» **Challenge**
Copy the lines below verbatim, from the very first one through the line containing "coord(145,254)", with that line included.
========================================================================
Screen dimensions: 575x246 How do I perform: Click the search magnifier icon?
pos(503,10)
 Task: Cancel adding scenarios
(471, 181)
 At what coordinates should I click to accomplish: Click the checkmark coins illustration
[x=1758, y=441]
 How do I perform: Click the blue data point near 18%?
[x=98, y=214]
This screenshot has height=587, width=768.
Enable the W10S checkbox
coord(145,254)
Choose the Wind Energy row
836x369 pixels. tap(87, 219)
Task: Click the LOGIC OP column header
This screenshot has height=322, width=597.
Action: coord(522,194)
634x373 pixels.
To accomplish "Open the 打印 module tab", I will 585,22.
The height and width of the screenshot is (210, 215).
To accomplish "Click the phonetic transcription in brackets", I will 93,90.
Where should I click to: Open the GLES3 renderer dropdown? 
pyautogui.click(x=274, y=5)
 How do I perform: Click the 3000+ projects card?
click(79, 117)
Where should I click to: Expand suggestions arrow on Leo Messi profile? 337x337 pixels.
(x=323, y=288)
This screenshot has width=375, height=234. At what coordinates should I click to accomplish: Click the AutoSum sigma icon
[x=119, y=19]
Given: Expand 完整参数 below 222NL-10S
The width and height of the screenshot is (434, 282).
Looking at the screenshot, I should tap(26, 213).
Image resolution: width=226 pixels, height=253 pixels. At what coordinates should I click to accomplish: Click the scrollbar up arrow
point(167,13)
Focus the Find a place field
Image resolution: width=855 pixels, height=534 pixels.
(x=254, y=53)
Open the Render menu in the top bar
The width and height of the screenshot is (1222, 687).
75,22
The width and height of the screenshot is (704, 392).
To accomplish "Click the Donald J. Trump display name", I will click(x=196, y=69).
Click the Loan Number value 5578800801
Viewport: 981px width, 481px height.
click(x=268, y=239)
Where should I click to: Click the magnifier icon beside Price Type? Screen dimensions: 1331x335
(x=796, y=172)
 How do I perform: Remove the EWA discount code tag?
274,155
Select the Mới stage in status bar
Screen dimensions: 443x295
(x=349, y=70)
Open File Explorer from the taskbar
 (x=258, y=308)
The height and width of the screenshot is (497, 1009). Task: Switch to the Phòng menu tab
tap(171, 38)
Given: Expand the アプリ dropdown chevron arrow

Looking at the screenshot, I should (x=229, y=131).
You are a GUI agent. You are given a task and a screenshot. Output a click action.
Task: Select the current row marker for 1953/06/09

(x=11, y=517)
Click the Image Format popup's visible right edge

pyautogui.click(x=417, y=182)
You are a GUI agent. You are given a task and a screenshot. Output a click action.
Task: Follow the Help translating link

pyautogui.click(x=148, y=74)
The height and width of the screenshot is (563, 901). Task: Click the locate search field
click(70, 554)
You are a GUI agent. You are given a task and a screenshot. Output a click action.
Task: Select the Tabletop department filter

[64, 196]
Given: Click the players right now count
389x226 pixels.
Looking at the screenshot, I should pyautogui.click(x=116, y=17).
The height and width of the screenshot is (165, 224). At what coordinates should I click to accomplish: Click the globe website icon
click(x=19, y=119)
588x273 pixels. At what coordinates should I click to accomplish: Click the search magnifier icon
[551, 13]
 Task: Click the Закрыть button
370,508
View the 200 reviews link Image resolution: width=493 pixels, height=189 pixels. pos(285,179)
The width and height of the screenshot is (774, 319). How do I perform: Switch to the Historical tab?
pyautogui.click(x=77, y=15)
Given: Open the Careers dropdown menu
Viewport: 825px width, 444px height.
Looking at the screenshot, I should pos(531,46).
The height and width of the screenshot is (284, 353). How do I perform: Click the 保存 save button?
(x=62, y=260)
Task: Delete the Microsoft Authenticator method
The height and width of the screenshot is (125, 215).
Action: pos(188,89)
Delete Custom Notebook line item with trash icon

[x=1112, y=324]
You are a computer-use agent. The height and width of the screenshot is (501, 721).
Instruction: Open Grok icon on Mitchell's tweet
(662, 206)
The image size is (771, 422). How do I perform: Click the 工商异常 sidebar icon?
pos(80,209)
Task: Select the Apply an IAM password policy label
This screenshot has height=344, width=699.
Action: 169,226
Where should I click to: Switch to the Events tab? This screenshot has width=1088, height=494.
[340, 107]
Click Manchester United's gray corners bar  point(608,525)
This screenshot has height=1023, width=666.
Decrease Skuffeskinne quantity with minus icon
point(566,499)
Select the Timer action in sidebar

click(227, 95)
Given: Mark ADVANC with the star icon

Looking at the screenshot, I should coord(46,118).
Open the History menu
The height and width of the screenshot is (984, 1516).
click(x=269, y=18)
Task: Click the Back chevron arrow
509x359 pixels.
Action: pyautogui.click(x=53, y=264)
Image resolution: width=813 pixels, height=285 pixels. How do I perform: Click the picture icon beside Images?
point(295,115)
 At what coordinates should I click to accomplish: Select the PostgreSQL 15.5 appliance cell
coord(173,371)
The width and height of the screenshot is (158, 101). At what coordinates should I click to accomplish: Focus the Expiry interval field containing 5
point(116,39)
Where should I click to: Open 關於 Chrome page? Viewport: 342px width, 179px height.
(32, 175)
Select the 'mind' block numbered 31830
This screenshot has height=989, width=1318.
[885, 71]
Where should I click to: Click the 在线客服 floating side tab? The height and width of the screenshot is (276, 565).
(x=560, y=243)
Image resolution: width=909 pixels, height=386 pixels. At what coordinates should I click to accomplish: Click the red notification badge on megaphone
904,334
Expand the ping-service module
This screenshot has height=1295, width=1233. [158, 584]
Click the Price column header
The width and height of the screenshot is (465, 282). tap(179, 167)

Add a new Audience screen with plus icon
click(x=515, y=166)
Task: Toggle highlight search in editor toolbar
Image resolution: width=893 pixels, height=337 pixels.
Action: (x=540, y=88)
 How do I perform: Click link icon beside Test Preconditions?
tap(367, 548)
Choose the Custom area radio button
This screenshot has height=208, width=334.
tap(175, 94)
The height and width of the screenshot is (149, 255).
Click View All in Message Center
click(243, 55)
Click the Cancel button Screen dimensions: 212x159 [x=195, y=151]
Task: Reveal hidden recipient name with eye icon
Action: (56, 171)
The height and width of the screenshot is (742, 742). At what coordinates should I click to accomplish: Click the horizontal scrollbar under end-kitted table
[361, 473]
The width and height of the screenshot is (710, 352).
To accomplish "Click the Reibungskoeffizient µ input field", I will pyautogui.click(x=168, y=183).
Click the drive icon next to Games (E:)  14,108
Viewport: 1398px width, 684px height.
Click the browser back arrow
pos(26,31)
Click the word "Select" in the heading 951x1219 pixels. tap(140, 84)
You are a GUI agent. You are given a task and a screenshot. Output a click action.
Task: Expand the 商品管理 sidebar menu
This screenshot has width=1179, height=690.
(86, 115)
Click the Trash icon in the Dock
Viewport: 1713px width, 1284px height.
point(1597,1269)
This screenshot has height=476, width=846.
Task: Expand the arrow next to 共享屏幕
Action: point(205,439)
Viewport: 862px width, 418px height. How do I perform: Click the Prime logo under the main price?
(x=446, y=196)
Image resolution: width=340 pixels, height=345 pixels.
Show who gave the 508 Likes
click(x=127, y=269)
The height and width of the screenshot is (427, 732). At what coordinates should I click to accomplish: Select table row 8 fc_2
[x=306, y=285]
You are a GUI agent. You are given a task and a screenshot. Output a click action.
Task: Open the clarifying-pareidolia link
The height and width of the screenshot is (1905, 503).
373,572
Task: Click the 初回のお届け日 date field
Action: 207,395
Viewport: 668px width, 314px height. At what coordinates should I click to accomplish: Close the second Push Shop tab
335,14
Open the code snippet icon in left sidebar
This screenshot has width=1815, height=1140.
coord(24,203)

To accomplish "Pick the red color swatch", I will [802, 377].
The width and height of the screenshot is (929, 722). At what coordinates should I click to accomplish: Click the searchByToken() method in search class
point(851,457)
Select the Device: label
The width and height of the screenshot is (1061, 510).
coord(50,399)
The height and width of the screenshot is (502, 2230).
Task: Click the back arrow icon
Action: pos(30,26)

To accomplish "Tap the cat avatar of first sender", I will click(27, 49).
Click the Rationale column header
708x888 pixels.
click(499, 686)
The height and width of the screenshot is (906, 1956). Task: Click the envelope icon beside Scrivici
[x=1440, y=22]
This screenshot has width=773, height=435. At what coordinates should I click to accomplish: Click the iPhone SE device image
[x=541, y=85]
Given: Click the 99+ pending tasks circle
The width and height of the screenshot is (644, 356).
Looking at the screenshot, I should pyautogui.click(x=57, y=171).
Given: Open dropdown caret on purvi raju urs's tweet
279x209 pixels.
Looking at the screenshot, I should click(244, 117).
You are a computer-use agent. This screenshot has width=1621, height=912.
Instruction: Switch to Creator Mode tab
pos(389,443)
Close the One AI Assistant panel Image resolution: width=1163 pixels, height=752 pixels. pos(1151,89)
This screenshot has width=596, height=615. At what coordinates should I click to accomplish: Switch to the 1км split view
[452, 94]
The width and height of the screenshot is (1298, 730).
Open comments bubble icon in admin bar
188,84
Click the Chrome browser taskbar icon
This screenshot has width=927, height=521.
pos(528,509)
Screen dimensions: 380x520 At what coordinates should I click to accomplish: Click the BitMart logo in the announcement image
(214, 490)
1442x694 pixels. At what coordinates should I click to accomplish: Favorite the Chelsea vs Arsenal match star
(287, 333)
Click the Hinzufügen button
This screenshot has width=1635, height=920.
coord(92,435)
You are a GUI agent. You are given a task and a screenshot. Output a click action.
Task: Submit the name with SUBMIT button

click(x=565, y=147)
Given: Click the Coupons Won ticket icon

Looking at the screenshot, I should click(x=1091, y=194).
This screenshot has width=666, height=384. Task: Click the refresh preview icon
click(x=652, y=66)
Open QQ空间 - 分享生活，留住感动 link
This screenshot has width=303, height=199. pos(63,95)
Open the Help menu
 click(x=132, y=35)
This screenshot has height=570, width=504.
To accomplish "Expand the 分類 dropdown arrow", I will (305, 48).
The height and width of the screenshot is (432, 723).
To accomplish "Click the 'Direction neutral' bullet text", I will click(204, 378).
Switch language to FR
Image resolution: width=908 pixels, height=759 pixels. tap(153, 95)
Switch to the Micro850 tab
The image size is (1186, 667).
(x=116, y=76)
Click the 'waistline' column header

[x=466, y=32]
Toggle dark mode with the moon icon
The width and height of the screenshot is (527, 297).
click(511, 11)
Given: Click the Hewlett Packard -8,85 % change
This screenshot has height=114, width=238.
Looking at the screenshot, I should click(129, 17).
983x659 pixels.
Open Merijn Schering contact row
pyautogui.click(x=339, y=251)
========================================================================
» **Result for this task**
Screen dimensions: 575x246 How do I perform: Click the search magnifier icon?
pos(503,10)
 Task: Cancel adding scenarios
(471, 181)
 At what coordinates should I click to accomplish: Click the checkmark coins illustration
[x=1758, y=441]
 How do I perform: Click the blue data point near 18%?
[x=98, y=214]
This screenshot has height=587, width=768.
Enable the W10S checkbox
coord(145,254)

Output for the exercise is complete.